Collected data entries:
· · · · ·
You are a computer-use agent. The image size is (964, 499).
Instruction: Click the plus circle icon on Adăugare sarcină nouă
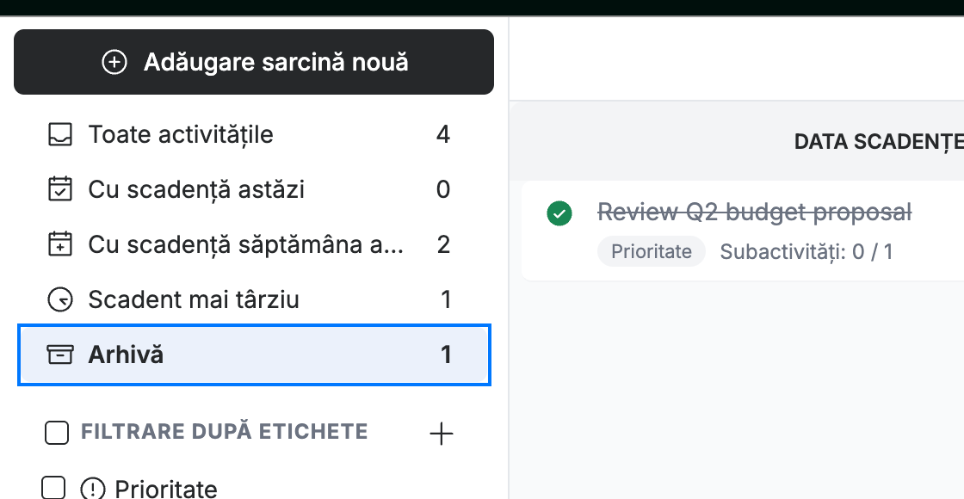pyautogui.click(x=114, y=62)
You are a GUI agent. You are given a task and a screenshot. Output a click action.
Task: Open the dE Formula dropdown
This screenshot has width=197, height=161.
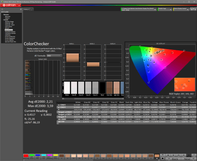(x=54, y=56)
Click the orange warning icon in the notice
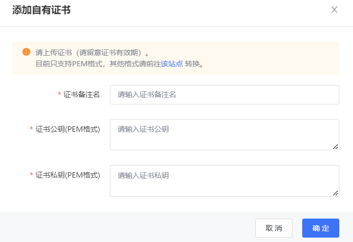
· · · · ·
AIM OF THE TASK
Please output the lines from the line that contains "You are a GUI" through the end of the records, both ends included, exactly and with no pictures.

TASK RESPONSE
You are a GUI agent. You are given a task and a screenshot. Output a click action.
Task: Open the dE Formula dropdown
This screenshot has width=197, height=161.
(x=54, y=56)
Click the orange warning icon in the notice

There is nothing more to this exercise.